Edward Bailey’s work was pioneering and challenging in that it questioned a widely held assumption that religion was the sole prerogative of institutions devoted to religion. He sought to discover the sacred within what might otherwise be dismissed as profane, and to identify experiences of the holy within an apparently irreligious realm. Implicit Religion enabled aspects of the spiritual to be discovered unexpectedly within contemporary secular society. He noted that “everybody has a religion of some sort,” a faith by which they live, albeit as an unconscious core at the centre of their way of life and being.

Implicit Religion begins with a simple question, would our understanding of the secular and everyday life benefit from asking if it has a religion of its own? Answering the question opens up the possibility of discovering the sacred within what might otherwise be dismissed as profane, and of finding an experience of the holy within an apparently irreligious realm. Above all, in contemporary society it allows for the discovery of some kind of religiosity within what conventionally might be seen as an unrelievedly secular sphere. The concept therefore gives credence to the opinion of the ‘person in the street,’ that while ‘some who go to church really mean it,’ others who go to church ‘really have a different religion altogether’—but that ‘everybody has a religion of some sort,’ a faith by which they live, albeit as an unconscious core at the centre of their way of life and being.

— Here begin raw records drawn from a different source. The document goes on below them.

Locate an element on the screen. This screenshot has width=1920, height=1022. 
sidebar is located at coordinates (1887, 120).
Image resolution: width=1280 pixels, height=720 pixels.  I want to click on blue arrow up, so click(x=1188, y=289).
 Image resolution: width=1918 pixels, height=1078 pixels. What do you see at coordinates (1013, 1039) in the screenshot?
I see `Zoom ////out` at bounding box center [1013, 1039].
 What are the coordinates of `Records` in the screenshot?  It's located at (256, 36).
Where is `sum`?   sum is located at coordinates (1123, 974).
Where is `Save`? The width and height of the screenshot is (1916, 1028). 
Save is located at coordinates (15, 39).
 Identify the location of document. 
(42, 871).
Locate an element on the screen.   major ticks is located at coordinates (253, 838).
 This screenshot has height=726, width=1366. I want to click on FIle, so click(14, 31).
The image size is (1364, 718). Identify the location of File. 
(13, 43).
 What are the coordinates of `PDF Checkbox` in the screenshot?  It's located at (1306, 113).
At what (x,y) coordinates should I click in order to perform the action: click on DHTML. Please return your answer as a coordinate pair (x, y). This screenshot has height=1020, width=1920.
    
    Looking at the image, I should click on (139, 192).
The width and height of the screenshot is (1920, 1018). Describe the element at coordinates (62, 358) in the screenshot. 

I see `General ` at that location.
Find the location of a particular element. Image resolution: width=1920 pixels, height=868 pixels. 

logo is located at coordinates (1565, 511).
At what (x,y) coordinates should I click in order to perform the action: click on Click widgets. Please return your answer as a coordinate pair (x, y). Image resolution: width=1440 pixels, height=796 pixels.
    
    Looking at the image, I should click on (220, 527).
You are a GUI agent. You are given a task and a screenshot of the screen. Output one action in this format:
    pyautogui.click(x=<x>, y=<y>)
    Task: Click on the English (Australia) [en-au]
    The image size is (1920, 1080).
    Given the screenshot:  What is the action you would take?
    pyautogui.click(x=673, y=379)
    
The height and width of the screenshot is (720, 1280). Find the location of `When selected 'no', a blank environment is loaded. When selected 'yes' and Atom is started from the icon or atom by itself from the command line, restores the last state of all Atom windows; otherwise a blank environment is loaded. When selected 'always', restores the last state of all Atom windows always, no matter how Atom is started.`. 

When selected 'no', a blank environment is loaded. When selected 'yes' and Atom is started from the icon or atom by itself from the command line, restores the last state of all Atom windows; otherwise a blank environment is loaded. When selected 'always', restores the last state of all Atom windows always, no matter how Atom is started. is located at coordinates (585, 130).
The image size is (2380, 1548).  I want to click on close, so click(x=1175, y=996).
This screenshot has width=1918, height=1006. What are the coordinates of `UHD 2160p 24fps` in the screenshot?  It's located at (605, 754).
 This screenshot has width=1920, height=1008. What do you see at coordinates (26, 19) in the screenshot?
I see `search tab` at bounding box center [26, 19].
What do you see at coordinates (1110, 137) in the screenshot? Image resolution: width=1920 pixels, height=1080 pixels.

That ‘faith’ has been explored in a variety of communities and ways from Elvis to Lance Armstrong, from the work of psychologists to the activism of the occupy movement, from the theatre to the punk venue / squat, from engineers to poets and from corporate business to museum displays. Often these ideas are first explored at the conference, where the discussion and conferring of the paper leads to new discoveries and enthusiasm. Papers presented at the conference are often then submitted for consideration and peer review with a view to publication in the journal.

Given the breath and range of areas that are explored, examined and considered under the purview of Implicit Religion, it is important to realise that religion is not itself a constrained or self-contained category, nor does it exist solely as a binary to the secular. Implicit Religion is concerned with the interaction and conversation that occurs as these fluid, overlapping and co-dependant categories react to one another and to additional stimuli and change.

At its core Implicit Religion is an analytical tool that coalesces around three criteria:

1. Commitment – to what do people, groups, communities, professions, institutions, corporations commit themselves and why? What meaning does that commitment provide for them?

2. Integrating foci – what do people, groups, communities, professions, institutions and corporations use to integrate their commitment into the rest of their life and its vagaries? In what ways are the integrating foci related to or born from the commitment?

3. Intensive concerns with extensive effects – what arises from the commitment that matters / excites / stimulates / moves the individual, group, community, business, culture to such an extent that it changes and shapes their actions, behaviours, attitudes and opinions?